2018-08-13 21:10:12 | 映画
ジェイソン・ボーン(JASON BOURNE 2016米、123分)
監督:ポール・グリーングラス
マット・デイモン(ジェイソン・ボーン)、トミー・リー・ジョーンズ(デューイ)、アリシア・ヴィカンダー(リー)、ヴァンサン・カッセル(アセット)、ジュリア・スタイルズ(ニッキ―)
 
「ボーン・アイデンティティー」(2002)から始まったシリーズの5作目。第1作と第2作は見たと思う。マット・デイモン演ずるジェイソン・ボーンが出てくるのはこのうち四つだそうだ。
アイデンティティーという題名にあるように、CIAの動きの中で、自分は何者と問いつづけながら、謀略と戦闘の中で翻弄されていく、というストーリーは今回も同様。
 
以前一緒だった女性エージェントのニッキーがハッカー組織と手を組んでCIAの機密情報を盗み出し、ジェイソンに接触する。ジェイソンは殺された父親の情報を探ろうという意図もあってそれに入っていくが、それをつかんだデューイ長官は志願してきた女性エージェントのリーに彼らの抹殺を命じ、また狙撃者アセットを中心にチェイスが始まる。
 
実はCIAも一枚岩ではなく、長官は大きなSNSグループの創立者カルーアと強引な取引で登録者情報を自由に使おうとしていて、それにカルーアが対抗する動きとジェイソンの追跡が重なっていく。このあたりは現実のフェイス・ブックやスノーデンの事件を背景にしているのだろう。
· · · · ·
*実施課題 1*:
下の一覧の全行を一字一句変えずに出力してください。画像は出力に含めないこと。
· · · · ·
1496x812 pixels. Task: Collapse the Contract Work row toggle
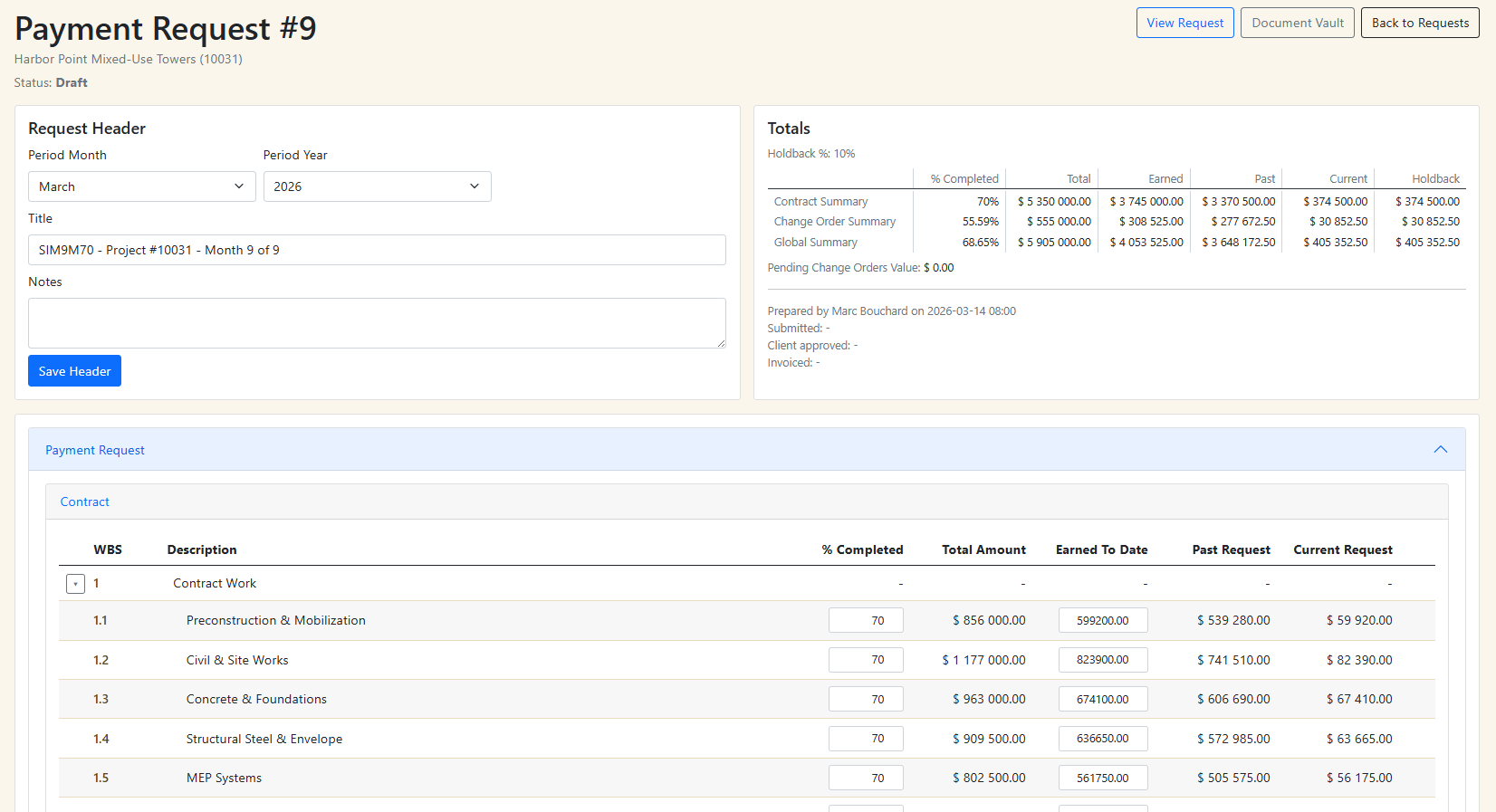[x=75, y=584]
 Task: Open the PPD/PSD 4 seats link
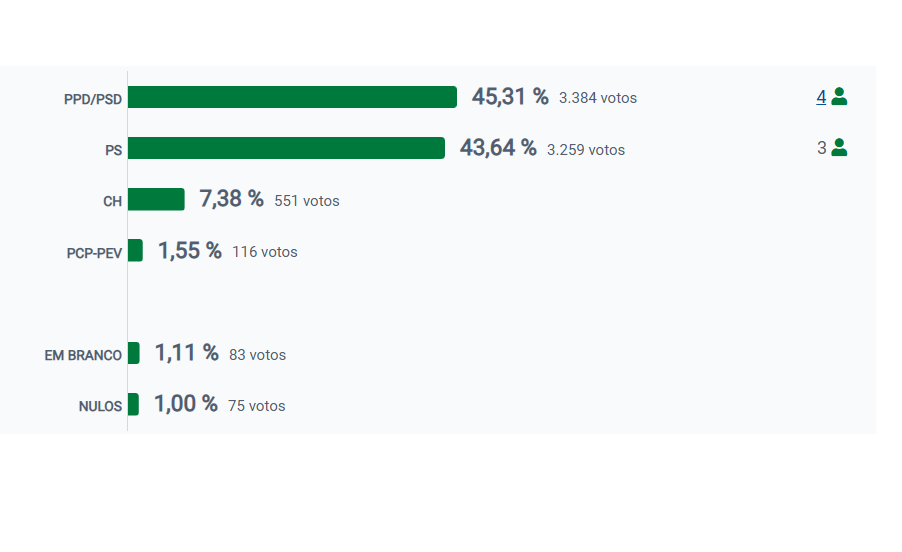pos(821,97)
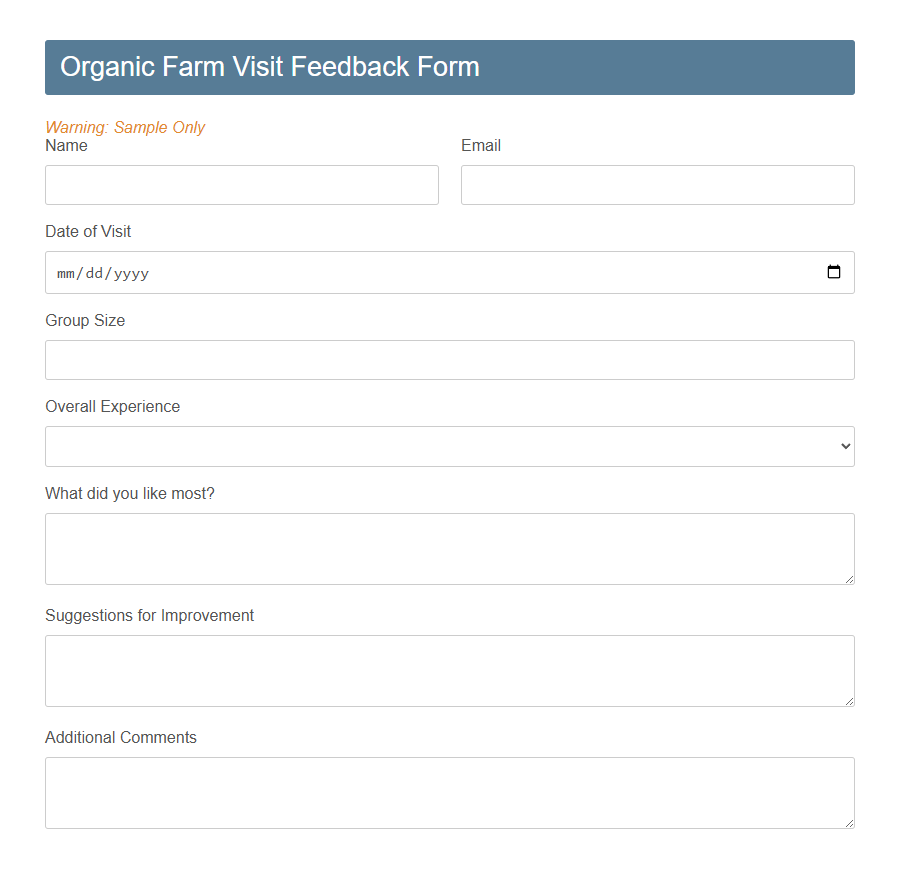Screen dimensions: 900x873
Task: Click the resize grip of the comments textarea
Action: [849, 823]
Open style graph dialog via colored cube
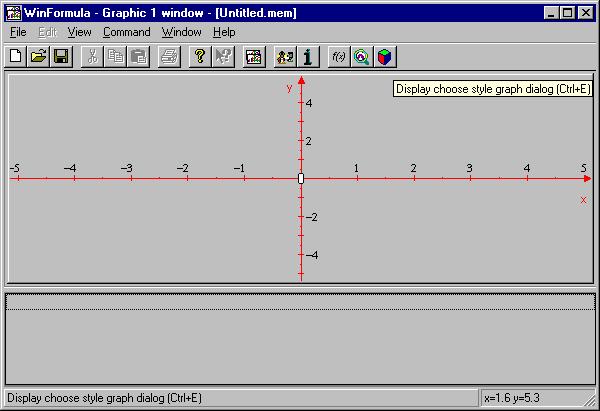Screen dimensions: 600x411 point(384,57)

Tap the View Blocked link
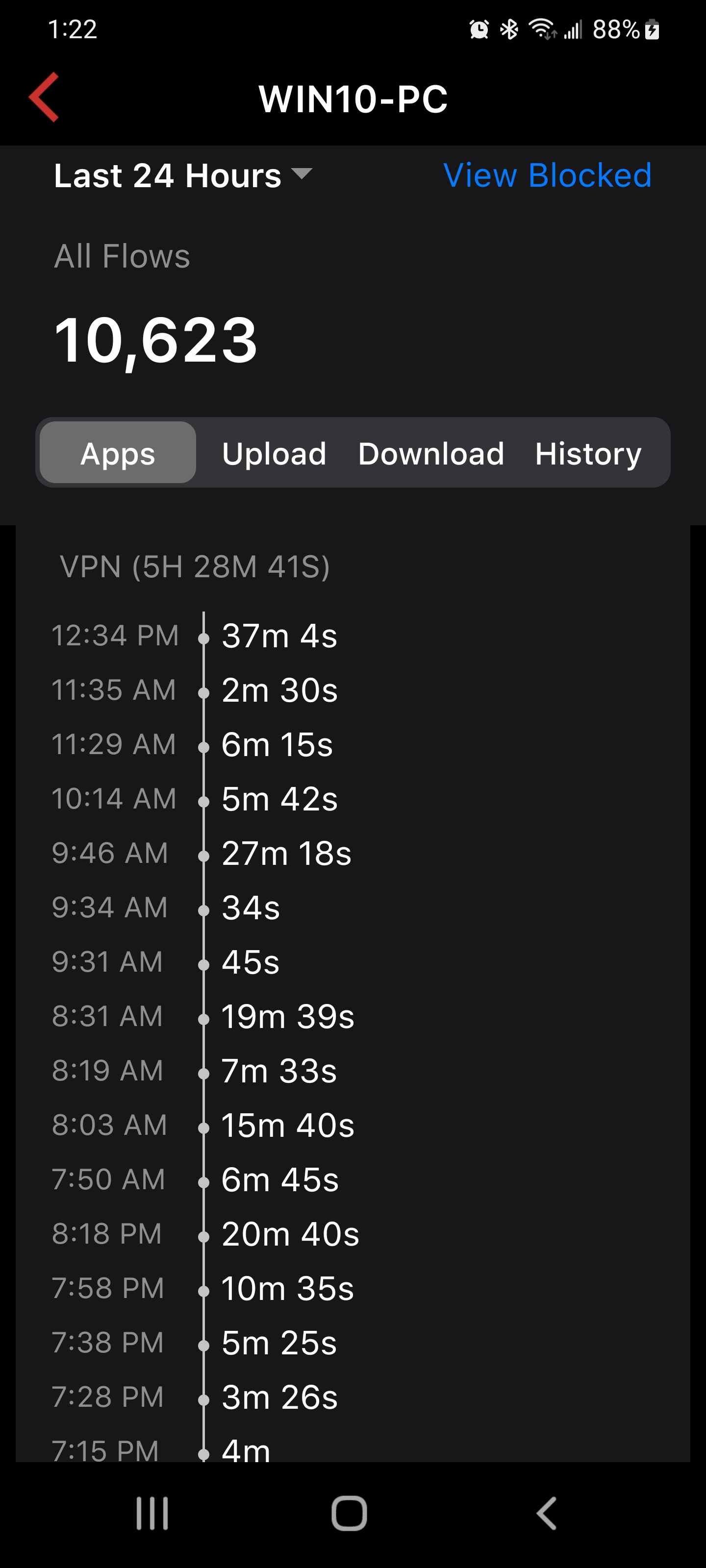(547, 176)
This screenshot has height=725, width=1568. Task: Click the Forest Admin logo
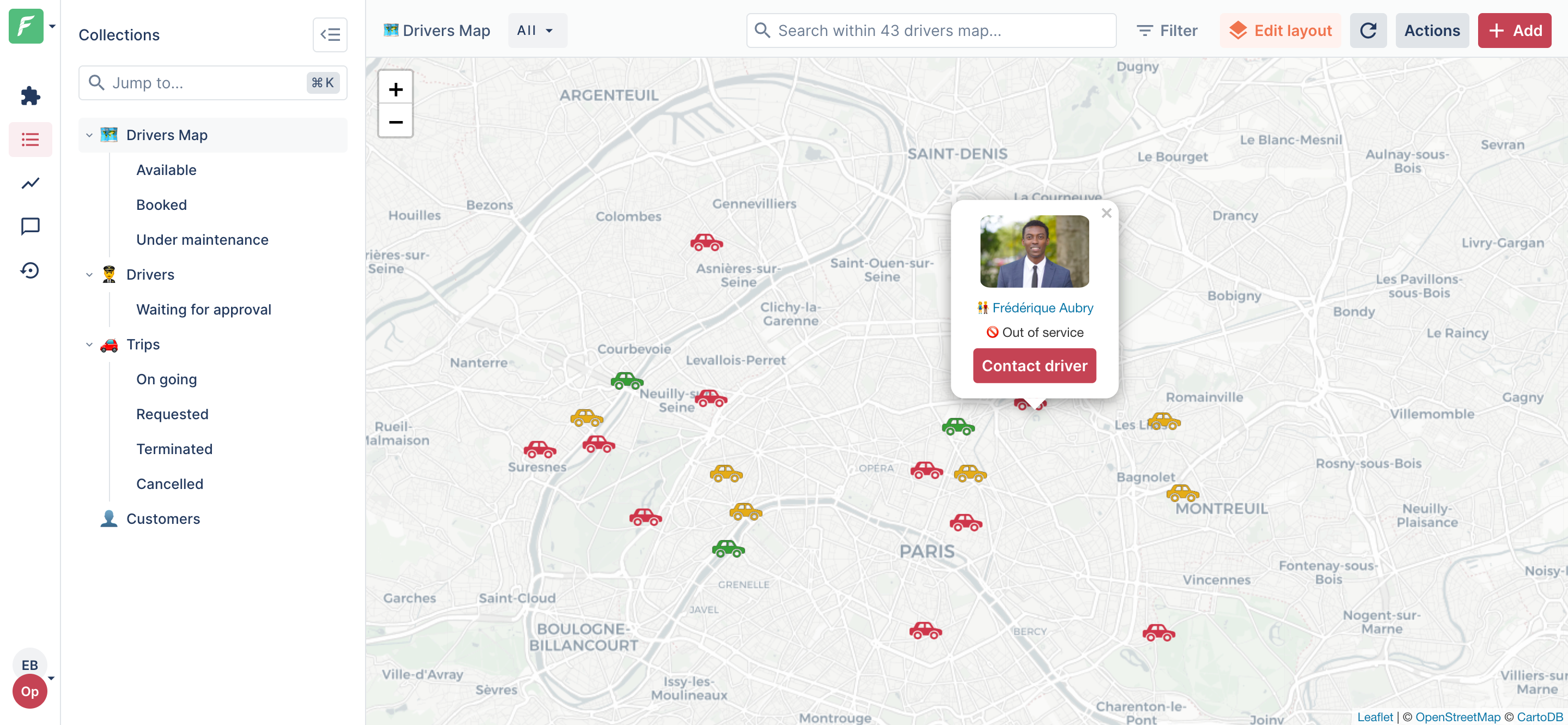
· · · · ·
*実施課題 2*:
本文中の「マット・デイモン演ずるジェイソン・ボーンが出てくるのはこのうち四つだそうだ。」という一文を英語に翻訳してください。

*出力結果 1*:
1496x812 pixels. Task: Collapse the Contract Work row toggle
[x=75, y=584]
 Task: Open the PPD/PSD 4 seats link
pos(821,97)
Screen dimensions: 900x873
Task: Click the resize grip of the comments textarea
Action: [849, 823]
Open style graph dialog via colored cube
Screen dimensions: 600x411 point(384,57)

Tap the View Blocked link
(547, 176)
This screenshot has height=725, width=1568. Task: Click the Forest Admin logo

*出力結果 2*:
Apparently, Jason Bourne as played by Matt Damon appears in four of these.